═══ DATA FOR THE TASK

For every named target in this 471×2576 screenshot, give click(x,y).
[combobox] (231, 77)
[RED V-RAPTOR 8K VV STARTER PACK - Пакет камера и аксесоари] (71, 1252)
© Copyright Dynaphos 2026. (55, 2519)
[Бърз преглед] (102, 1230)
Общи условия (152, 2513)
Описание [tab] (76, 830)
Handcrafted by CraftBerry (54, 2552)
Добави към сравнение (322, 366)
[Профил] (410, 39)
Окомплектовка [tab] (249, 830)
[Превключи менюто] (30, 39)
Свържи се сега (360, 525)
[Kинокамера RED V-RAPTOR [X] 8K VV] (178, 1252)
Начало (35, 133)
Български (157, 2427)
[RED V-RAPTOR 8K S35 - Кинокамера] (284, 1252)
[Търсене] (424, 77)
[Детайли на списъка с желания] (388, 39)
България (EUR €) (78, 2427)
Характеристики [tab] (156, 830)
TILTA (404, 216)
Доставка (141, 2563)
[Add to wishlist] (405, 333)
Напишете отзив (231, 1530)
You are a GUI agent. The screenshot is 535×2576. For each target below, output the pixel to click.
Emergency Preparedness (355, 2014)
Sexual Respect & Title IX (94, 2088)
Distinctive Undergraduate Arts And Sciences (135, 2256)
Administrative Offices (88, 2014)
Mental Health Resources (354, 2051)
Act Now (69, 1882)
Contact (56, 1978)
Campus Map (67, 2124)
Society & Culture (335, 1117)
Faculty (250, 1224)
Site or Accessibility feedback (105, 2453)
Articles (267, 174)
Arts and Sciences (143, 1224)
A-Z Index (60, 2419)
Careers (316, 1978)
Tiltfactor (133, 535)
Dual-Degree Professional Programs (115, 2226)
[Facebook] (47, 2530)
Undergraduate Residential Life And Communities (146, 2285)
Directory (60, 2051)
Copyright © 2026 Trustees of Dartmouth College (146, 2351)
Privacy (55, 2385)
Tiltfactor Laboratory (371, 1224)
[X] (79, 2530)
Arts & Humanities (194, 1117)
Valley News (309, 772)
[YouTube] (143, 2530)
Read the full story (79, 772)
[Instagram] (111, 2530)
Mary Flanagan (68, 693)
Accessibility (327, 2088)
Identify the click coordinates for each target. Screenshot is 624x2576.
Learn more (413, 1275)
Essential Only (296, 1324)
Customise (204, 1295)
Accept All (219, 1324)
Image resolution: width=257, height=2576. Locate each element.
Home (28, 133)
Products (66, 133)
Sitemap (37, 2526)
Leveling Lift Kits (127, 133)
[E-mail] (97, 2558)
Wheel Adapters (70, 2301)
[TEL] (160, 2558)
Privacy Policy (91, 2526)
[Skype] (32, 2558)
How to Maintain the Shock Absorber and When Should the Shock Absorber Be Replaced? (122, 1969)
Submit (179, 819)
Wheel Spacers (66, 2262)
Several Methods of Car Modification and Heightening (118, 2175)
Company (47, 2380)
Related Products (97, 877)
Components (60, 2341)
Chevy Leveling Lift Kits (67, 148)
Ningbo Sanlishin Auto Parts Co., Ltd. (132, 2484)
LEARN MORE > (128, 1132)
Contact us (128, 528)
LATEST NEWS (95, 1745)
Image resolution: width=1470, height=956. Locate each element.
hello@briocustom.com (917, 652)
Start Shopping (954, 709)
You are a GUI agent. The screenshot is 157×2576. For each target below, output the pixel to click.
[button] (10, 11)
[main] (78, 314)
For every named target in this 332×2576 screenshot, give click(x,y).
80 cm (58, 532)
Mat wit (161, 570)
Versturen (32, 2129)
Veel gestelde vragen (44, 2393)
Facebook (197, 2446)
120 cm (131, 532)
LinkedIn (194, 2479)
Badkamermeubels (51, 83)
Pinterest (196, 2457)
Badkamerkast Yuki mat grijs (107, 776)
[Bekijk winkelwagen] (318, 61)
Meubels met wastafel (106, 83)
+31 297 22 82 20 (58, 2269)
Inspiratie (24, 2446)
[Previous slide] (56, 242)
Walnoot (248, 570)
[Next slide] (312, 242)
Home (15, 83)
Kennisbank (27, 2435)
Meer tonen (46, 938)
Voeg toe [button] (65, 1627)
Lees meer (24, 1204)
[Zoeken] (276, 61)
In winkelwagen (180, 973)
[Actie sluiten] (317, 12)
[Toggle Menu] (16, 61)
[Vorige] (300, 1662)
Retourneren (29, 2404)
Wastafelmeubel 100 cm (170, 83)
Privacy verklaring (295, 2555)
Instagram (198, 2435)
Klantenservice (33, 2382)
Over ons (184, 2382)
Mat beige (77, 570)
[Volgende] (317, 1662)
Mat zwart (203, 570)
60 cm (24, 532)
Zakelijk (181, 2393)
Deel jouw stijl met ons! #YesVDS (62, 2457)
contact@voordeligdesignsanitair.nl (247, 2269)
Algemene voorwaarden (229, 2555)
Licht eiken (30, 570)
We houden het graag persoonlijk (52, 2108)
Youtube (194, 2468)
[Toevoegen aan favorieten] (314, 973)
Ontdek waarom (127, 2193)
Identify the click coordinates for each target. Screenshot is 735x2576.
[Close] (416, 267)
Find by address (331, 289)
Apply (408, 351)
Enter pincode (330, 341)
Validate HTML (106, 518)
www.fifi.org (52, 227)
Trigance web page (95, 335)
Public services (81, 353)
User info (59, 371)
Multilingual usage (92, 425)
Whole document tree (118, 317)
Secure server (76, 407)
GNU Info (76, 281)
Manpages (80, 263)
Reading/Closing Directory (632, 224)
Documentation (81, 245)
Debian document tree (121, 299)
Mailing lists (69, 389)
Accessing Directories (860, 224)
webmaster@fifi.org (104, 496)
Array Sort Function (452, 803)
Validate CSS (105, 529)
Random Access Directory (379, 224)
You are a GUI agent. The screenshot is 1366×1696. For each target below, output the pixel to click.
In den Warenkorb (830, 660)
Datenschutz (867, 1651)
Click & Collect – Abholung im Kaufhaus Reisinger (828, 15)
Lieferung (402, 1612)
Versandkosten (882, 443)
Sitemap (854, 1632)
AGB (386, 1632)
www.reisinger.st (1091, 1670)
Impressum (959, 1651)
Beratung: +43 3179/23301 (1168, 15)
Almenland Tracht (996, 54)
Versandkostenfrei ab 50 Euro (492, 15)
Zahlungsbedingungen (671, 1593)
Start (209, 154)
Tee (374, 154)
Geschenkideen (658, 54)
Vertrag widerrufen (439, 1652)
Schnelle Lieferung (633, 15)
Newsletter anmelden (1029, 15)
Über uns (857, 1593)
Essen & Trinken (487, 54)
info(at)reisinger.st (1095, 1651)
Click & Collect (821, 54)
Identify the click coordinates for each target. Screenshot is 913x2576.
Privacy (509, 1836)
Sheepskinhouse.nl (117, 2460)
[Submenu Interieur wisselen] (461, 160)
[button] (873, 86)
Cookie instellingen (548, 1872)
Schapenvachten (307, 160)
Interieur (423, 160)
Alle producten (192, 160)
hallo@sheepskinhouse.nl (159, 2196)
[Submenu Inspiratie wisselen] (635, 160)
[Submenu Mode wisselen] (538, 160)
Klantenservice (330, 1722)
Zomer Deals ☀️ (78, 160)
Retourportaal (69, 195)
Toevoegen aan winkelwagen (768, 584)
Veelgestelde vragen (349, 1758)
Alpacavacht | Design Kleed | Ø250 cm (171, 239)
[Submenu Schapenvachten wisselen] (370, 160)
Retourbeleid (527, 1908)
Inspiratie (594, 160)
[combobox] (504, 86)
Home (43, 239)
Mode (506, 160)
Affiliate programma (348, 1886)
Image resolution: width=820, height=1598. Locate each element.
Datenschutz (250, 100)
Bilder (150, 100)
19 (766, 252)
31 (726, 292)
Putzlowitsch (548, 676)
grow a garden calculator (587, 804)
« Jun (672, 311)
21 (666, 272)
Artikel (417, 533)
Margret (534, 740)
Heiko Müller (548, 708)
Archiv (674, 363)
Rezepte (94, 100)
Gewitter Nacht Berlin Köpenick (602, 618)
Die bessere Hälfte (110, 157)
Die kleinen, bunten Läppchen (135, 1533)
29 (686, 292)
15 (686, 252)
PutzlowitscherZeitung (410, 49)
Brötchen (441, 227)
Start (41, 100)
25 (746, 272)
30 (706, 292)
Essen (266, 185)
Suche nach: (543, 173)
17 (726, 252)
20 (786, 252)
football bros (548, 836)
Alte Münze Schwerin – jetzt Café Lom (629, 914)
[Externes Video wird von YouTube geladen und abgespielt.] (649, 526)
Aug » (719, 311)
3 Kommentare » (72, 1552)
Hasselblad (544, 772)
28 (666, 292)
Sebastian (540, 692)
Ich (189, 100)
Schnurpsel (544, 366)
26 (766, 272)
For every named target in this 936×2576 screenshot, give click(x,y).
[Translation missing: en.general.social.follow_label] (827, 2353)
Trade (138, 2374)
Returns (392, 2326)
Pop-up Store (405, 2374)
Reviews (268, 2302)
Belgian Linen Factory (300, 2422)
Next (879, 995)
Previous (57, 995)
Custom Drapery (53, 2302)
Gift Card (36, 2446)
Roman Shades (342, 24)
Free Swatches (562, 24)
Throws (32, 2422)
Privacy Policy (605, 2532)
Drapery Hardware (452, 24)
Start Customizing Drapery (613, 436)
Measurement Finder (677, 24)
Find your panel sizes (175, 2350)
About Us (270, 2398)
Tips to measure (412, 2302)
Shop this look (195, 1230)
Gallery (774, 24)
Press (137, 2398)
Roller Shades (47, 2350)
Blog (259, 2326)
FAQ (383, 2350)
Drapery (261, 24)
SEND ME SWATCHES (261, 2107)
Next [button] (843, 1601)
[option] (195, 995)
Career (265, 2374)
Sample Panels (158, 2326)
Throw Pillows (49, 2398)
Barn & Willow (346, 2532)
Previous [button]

══════

**EXERCISE**
Your task is to repeat the records exactly. Begin at their first line and stop after the line containing "Privacy Policy (91, 2526)".

**OUTPUT OF THE EXERCISE**
For every named target in this 471×2576 screenshot, give click(x,y).
[combobox] (231, 77)
[RED V-RAPTOR 8K VV STARTER PACK - Пакет камера и аксесоари] (71, 1252)
© Copyright Dynaphos 2026. (55, 2519)
[Бърз преглед] (102, 1230)
Общи условия (152, 2513)
Описание [tab] (76, 830)
Handcrafted by CraftBerry (54, 2552)
Добави към сравнение (322, 366)
[Профил] (410, 39)
Окомплектовка [tab] (249, 830)
[Превключи менюто] (30, 39)
Свържи се сега (360, 525)
[Kинокамера RED V-RAPTOR [X] 8K VV] (178, 1252)
Начало (35, 133)
Български (157, 2427)
[RED V-RAPTOR 8K S35 - Кинокамера] (284, 1252)
[Търсене] (424, 77)
[Детайли на списъка с желания] (388, 39)
България (EUR €) (78, 2427)
Характеристики [tab] (156, 830)
TILTA (404, 216)
Доставка (141, 2563)
[Add to wishlist] (405, 333)
Напишете отзив (231, 1530)
You are a GUI agent. The screenshot is 535×2576. For each target below, output the pixel to click.
Emergency Preparedness (355, 2014)
Sexual Respect & Title IX (94, 2088)
Distinctive Undergraduate Arts And Sciences (135, 2256)
Administrative Offices (88, 2014)
Mental Health Resources (354, 2051)
Act Now (69, 1882)
Contact (56, 1978)
Campus Map (67, 2124)
Society & Culture (335, 1117)
Faculty (250, 1224)
Site or Accessibility feedback (105, 2453)
Articles (267, 174)
Arts and Sciences (143, 1224)
A-Z Index (60, 2419)
Careers (316, 1978)
Tiltfactor (133, 535)
Dual-Degree Professional Programs (115, 2226)
[Facebook] (47, 2530)
Undergraduate Residential Life And Communities (146, 2285)
Directory (60, 2051)
Copyright © 2026 Trustees of Dartmouth College (146, 2351)
Privacy (55, 2385)
Tiltfactor Laboratory (371, 1224)
[X] (79, 2530)
Arts & Humanities (194, 1117)
Valley News (309, 772)
[YouTube] (143, 2530)
Read the full story (79, 772)
[Instagram] (111, 2530)
Mary Flanagan (68, 693)
Accessibility (327, 2088)
Identify the click coordinates for each target. Screenshot is 624x2576.
Learn more (413, 1275)
Essential Only (296, 1324)
Customise (204, 1295)
Accept All (219, 1324)
Image resolution: width=257, height=2576. Locate each element.
Home (28, 133)
Products (66, 133)
Sitemap (37, 2526)
Leveling Lift Kits (127, 133)
[E-mail] (97, 2558)
Wheel Adapters (70, 2301)
[TEL] (160, 2558)
Privacy Policy (91, 2526)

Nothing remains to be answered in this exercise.